Write out the items below, starting with the line that contains "Tap the Denver" and going on through the line that contains "pos(610,73)", leaving the pictures out of your answer.

● **Extracted material**
★ ★ ★
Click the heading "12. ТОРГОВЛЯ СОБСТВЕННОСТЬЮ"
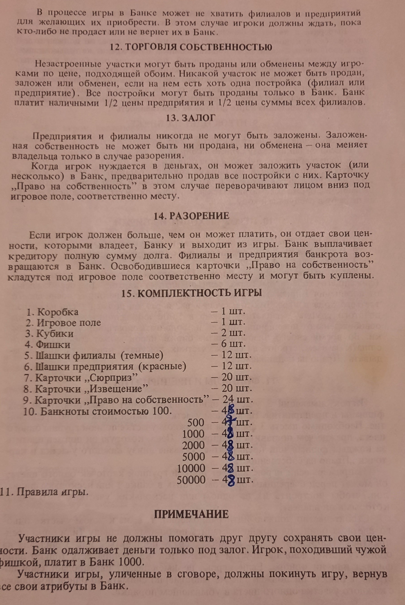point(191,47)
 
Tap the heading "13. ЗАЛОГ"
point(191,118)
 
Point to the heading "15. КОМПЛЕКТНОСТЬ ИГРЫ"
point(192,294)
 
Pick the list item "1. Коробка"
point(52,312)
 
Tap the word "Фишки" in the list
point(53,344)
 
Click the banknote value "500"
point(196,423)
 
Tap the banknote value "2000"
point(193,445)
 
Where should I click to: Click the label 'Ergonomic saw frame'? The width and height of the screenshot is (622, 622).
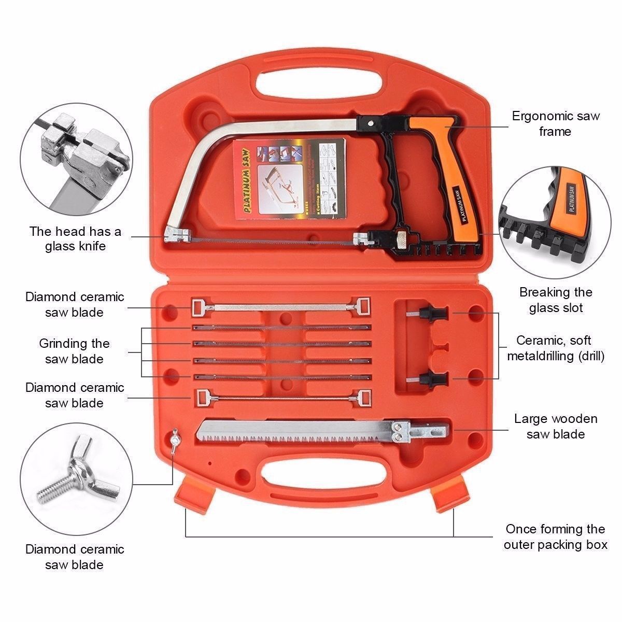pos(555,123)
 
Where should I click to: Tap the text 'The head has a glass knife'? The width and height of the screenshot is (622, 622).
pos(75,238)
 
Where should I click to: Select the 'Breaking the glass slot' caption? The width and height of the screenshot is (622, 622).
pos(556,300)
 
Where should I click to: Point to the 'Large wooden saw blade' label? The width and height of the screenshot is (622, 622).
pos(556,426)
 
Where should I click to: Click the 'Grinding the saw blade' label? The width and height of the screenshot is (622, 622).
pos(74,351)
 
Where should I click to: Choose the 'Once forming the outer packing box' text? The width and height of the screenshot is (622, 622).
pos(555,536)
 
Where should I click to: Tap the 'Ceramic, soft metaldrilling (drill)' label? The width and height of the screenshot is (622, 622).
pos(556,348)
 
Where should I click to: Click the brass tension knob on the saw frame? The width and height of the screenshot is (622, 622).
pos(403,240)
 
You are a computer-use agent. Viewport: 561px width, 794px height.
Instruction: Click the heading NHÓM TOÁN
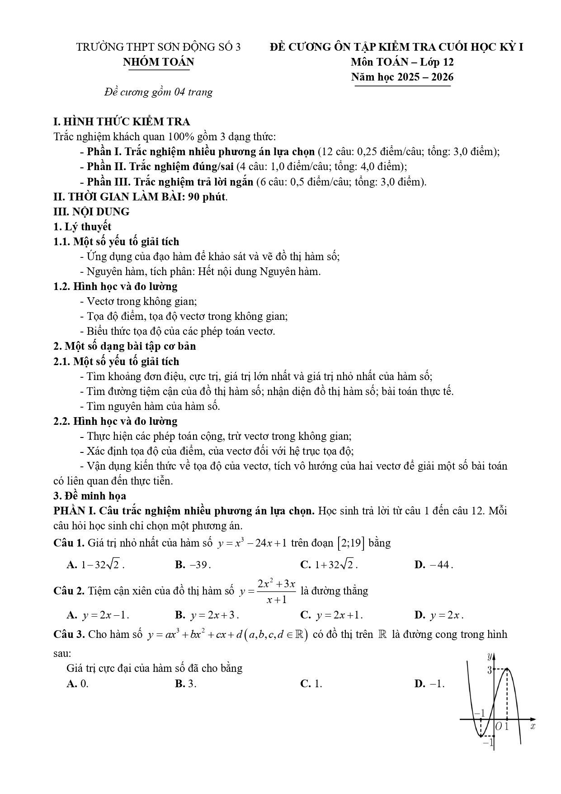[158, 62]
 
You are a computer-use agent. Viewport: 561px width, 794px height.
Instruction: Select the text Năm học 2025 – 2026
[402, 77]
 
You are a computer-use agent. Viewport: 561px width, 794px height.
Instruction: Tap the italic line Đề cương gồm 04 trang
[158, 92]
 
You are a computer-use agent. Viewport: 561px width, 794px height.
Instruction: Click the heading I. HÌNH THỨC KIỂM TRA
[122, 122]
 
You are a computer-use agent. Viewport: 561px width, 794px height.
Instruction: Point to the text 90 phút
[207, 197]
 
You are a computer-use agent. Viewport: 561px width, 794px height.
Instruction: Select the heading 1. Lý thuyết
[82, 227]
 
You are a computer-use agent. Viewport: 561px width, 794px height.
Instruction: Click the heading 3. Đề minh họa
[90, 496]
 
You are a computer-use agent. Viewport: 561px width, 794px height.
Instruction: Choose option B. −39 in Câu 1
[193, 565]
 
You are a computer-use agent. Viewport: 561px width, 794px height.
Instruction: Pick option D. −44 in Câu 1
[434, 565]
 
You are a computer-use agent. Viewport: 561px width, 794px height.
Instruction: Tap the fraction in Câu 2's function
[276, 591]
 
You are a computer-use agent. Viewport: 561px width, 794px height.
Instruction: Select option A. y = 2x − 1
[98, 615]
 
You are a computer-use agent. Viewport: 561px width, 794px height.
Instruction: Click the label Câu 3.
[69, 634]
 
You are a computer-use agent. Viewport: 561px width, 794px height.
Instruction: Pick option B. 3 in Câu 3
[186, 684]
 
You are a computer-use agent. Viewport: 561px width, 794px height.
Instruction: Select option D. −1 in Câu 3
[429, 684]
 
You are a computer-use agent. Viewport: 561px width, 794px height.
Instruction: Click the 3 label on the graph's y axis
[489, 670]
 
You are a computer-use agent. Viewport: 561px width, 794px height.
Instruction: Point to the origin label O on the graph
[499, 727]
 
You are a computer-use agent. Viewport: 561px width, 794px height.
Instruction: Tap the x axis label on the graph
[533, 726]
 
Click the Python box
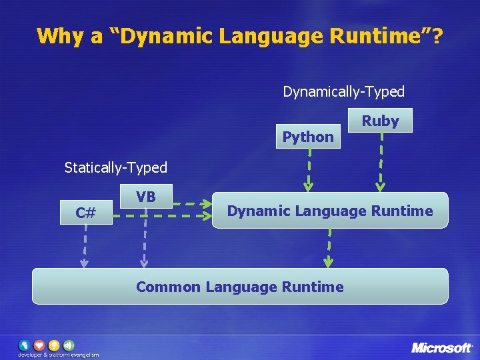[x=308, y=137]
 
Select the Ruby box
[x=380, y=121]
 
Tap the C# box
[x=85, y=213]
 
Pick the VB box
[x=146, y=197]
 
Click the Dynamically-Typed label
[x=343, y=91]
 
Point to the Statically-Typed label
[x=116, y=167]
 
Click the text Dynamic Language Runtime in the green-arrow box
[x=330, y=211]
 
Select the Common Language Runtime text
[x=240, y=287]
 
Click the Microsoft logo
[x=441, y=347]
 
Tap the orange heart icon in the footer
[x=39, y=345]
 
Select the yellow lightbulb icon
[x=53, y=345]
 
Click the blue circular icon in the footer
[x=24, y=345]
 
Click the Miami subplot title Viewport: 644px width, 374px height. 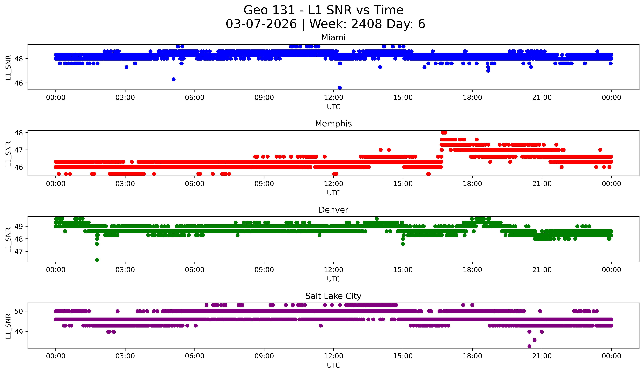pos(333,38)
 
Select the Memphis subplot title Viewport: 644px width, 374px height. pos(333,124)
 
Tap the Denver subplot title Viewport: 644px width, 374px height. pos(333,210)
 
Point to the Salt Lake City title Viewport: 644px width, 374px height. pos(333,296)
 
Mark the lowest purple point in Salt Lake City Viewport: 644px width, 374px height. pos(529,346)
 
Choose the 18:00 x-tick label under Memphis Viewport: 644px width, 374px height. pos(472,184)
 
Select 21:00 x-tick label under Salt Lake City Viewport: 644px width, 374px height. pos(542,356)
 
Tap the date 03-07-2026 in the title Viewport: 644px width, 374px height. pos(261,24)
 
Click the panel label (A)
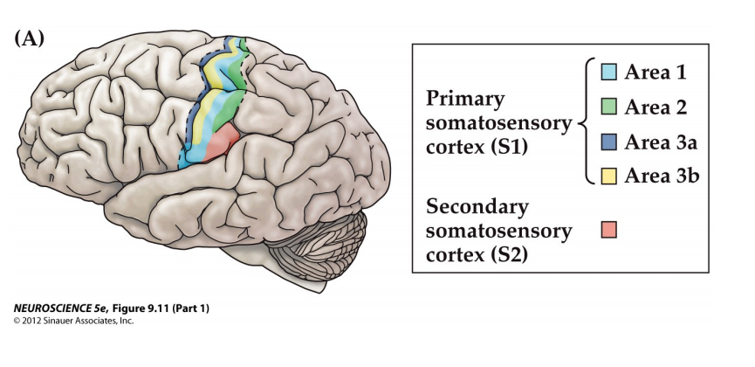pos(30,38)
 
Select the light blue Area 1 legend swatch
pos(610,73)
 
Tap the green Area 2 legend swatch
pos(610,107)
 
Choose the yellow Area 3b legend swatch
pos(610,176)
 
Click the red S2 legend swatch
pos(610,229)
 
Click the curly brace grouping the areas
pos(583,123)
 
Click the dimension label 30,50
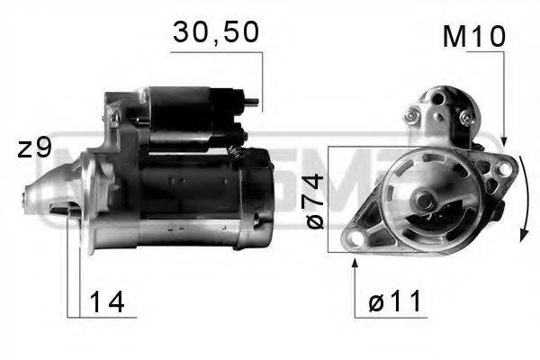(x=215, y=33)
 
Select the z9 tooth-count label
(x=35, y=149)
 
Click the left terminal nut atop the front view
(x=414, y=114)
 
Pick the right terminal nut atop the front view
★ ★ ★
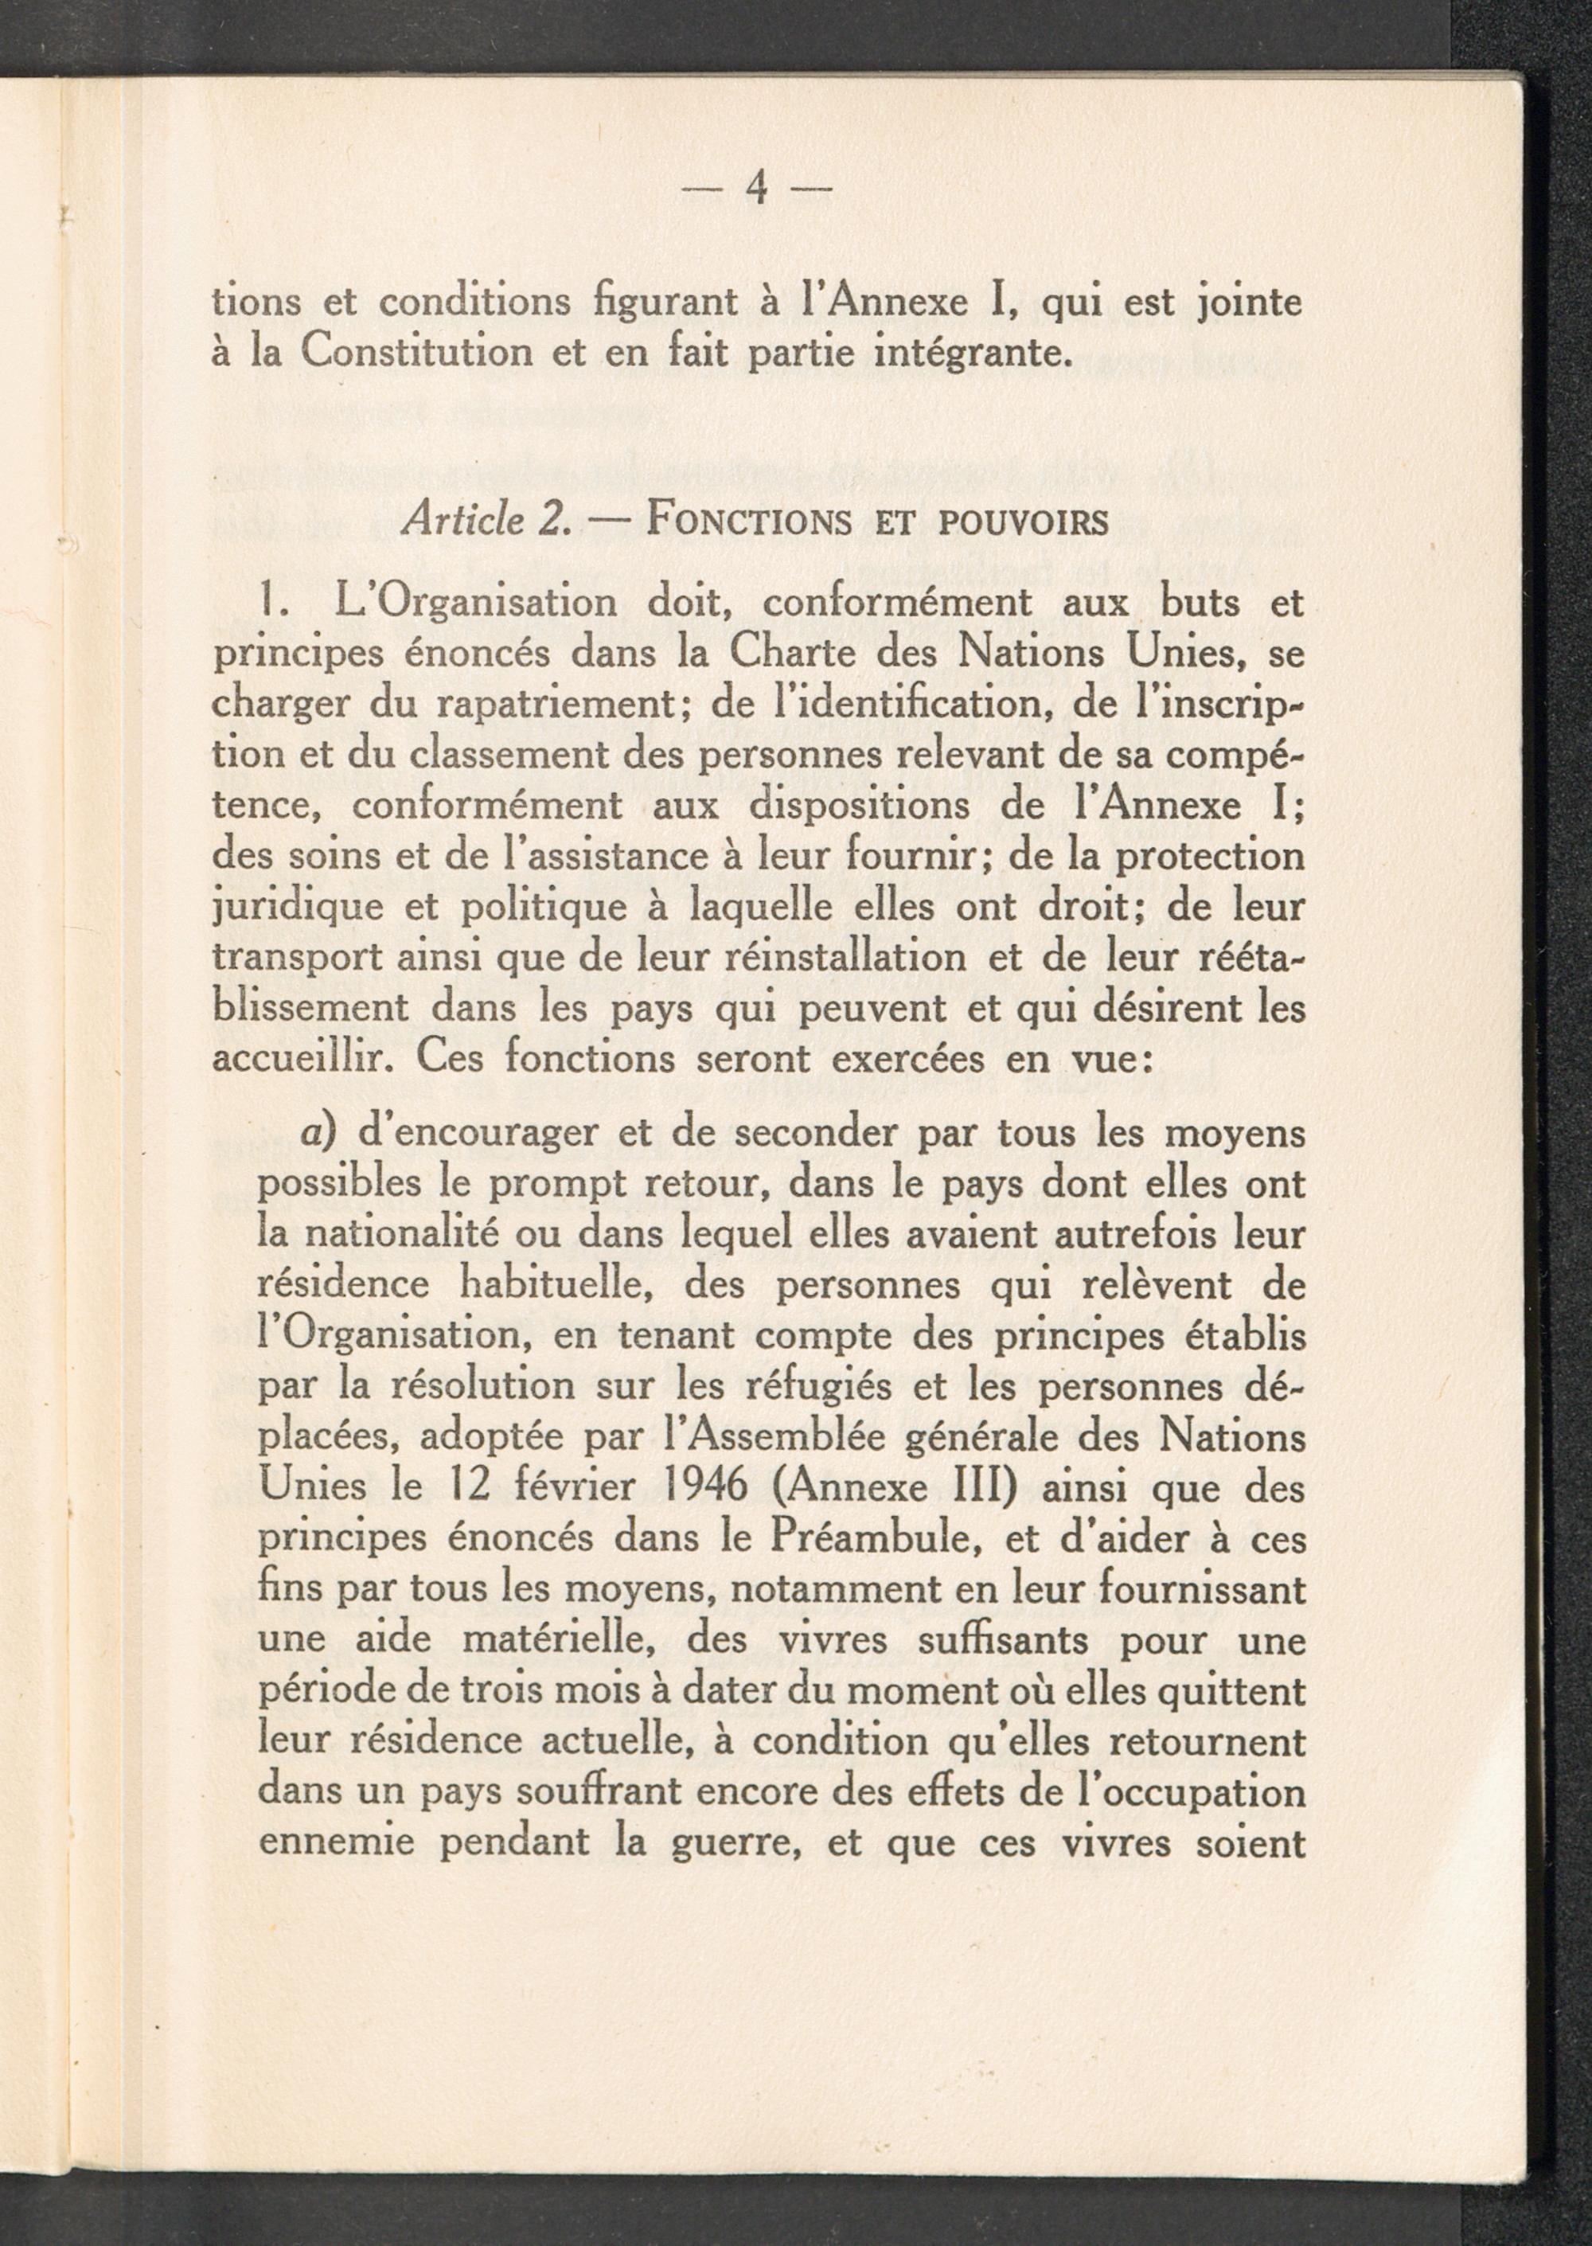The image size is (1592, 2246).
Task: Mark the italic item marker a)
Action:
★ ★ ★
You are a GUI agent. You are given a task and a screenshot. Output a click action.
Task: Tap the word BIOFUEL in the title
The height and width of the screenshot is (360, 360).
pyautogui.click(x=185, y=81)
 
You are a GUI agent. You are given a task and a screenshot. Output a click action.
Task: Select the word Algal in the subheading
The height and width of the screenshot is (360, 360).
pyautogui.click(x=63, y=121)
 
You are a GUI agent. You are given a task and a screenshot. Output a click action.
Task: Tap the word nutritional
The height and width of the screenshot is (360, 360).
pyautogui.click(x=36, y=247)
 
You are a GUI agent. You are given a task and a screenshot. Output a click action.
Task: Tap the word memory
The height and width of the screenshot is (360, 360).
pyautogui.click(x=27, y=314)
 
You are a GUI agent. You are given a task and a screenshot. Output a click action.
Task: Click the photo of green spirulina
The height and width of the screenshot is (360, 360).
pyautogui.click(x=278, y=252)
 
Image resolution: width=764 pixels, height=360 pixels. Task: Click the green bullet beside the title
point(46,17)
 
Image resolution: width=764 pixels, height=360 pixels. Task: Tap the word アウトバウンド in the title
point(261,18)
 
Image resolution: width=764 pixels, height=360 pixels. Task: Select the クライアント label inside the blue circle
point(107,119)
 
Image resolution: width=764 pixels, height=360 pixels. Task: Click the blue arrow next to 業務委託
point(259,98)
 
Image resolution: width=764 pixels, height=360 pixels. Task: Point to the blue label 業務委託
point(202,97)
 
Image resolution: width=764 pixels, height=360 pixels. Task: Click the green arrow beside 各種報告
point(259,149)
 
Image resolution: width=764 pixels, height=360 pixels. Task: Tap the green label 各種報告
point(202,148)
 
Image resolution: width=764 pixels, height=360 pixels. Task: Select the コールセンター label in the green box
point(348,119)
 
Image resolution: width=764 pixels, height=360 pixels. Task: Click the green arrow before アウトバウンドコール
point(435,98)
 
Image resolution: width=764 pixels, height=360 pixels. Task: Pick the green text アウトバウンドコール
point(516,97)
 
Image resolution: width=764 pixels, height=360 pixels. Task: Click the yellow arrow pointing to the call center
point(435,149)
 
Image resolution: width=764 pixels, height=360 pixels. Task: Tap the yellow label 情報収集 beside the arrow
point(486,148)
★ ★ ★
● **Result below**
Tap the Denver subplot title Viewport: 644px width, 374px height. pos(333,210)
 
Point to the Salt Lake City title Viewport: 644px width, 374px height. pos(333,296)
 
Mark the lowest purple point in Salt Lake City Viewport: 644px width, 374px height. pos(529,346)
 
Choose the 18:00 x-tick label under Memphis Viewport: 644px width, 374px height. pos(472,184)
 
Select 21:00 x-tick label under Salt Lake City Viewport: 644px width, 374px height. pos(542,356)
 
Tap the date 03-07-2026 in the title Viewport: 644px width, 374px height. pos(261,24)
 
Click the panel label (A)
pos(30,38)
 
Select the light blue Area 1 legend swatch
pos(610,73)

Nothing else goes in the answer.